Actualmente existe iniciativas en torno a estas temáticas como los son los parques inundables que se han desarrollado en algunas ciudades del país, como el Parque Inundable La Aguada (ubicado en el Zanjón de la Aguada, en Santiago) y el Parque Inundable D’Agostini (en Punta Arenas). Estos espacios se basan en el escurrimiento superficial de las aguas, combinando canales abiertos, zonas con lagunas permanentes y áreas verdes. El objetivo es que cuando el cauce de aguas vea sobrepasada su capacidad se comienzan a inundar controladamente los parques conduciendo aguas lluvias en distintos niveles. Estas zonas no sólo aportan a la gestión sustentable del agua, sino que cumplen múltiples funciones al otorgarle a los ciudadanos espacios de recreación mejorando la calidad de vida, mitigando además el riesgo asociado a inundaciones, disminuyendo la contaminación de cuerpos de agua y reduciendo su escasez.
También existen otras oportunidades que se pueden aprovechar para ayudar a la gestión sustentable del agua en las ciudades. Actualmente, la falta de planificación urbana ha conllevado a que en nuestras ciudades existan áreas urbanas residuales o sitios eriazos; donde encontramos retazos de terrenos como bandejones, esquinas, rotondas, entre otros; que se presentan como “no lugares”, espacios sin una función aparente, muchas veces destinados a convertirse en basurales o zonas aptas para la delincuencia o el narcotráfico. Todos estos espacios son potenciales focos para el desarrollo de áreas verdes a través de un diseño urbano sensible al agua, que considere el ciclo natural de ella como parte de la dinámica del espacio urbano y que cumplan con la función de gestionar o ser retenedoras de agua, aumentando las superficies “blandas” o no pavimentadas que absorben las aguas lluvias de todas las intensidades. Esto también se ajusta a la iniciativa de la restauración de tierras que plantea la ONU, ya que no sólo se estaría ayudando a gestionar el agua, sino que sería un aporte a recuperar el suelo a través de incorporación de vegetación, la cual siendo nativa ayudaría a potenciar la dispersión de especies y proteger la biodiversidad de zonas silvestres aledañas, además de aumentar la calidad de vida de la población a través del uso multifuncional de estos lugares, entre muchos otros beneficios.

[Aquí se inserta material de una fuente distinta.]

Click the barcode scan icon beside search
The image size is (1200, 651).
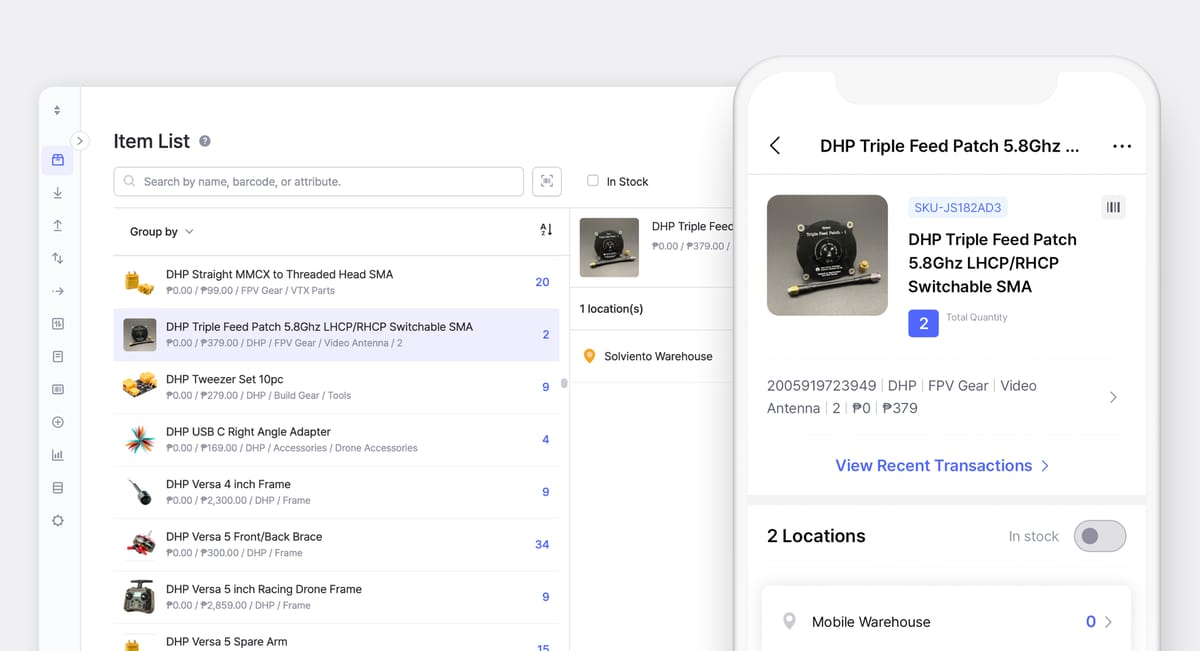point(547,181)
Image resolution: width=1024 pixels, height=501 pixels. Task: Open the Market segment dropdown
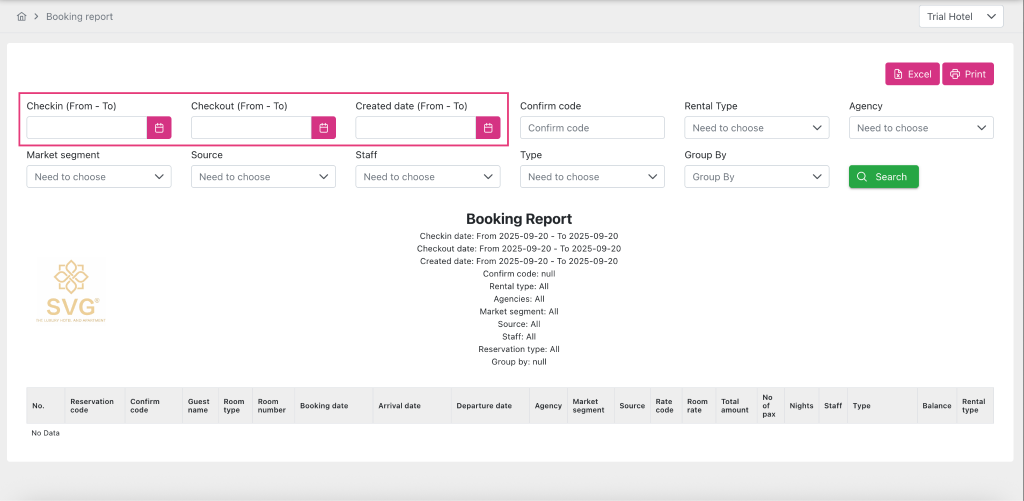pyautogui.click(x=98, y=177)
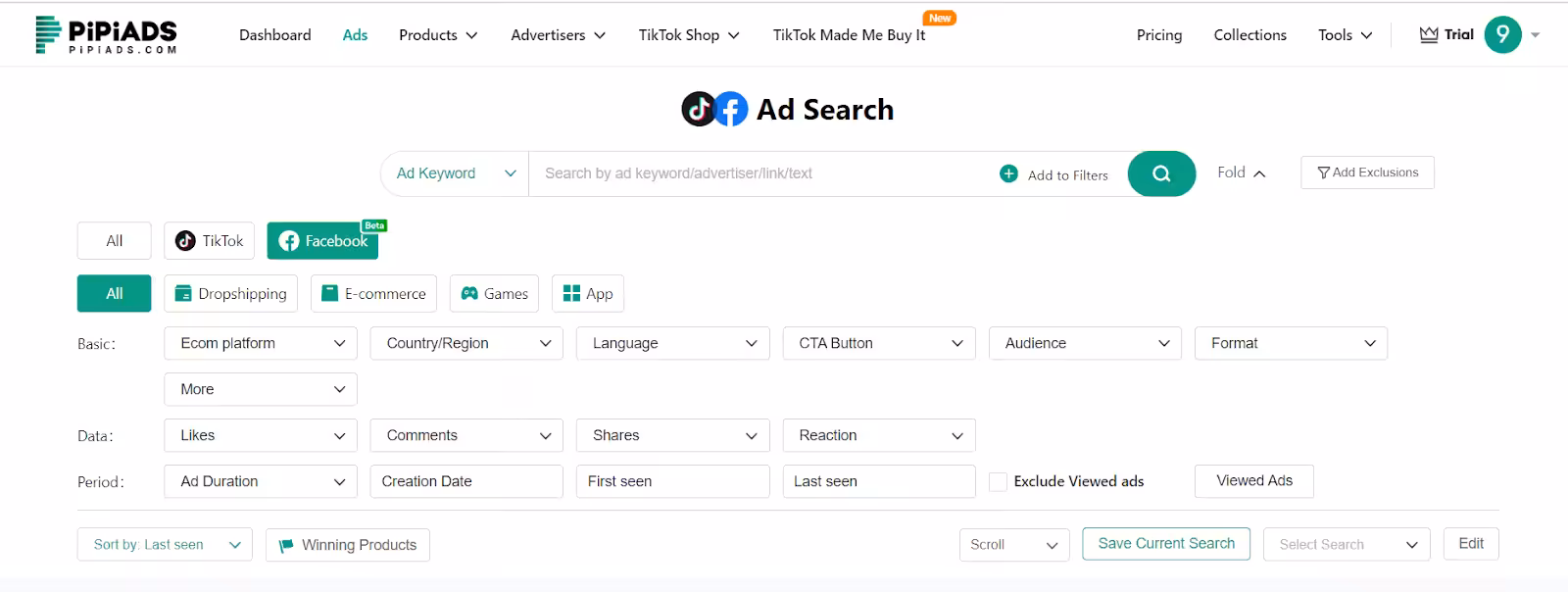
Task: Select the Dropshipping category filter
Action: tap(231, 293)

Pero esto no puede ser una medida aislada o enfocada sólo a un espacio en específico, es necesario realizar un catastro adecuado de estas áreas en las ciudades, de manera de hacer una recuperación integral a escala global, disminuyendo considerablemente el porcentaje de superficie pavimentada versus el porcentaje de zonas más permeables al agua, contribuyendo de manera efectiva a combatir la sequía y la desertificación.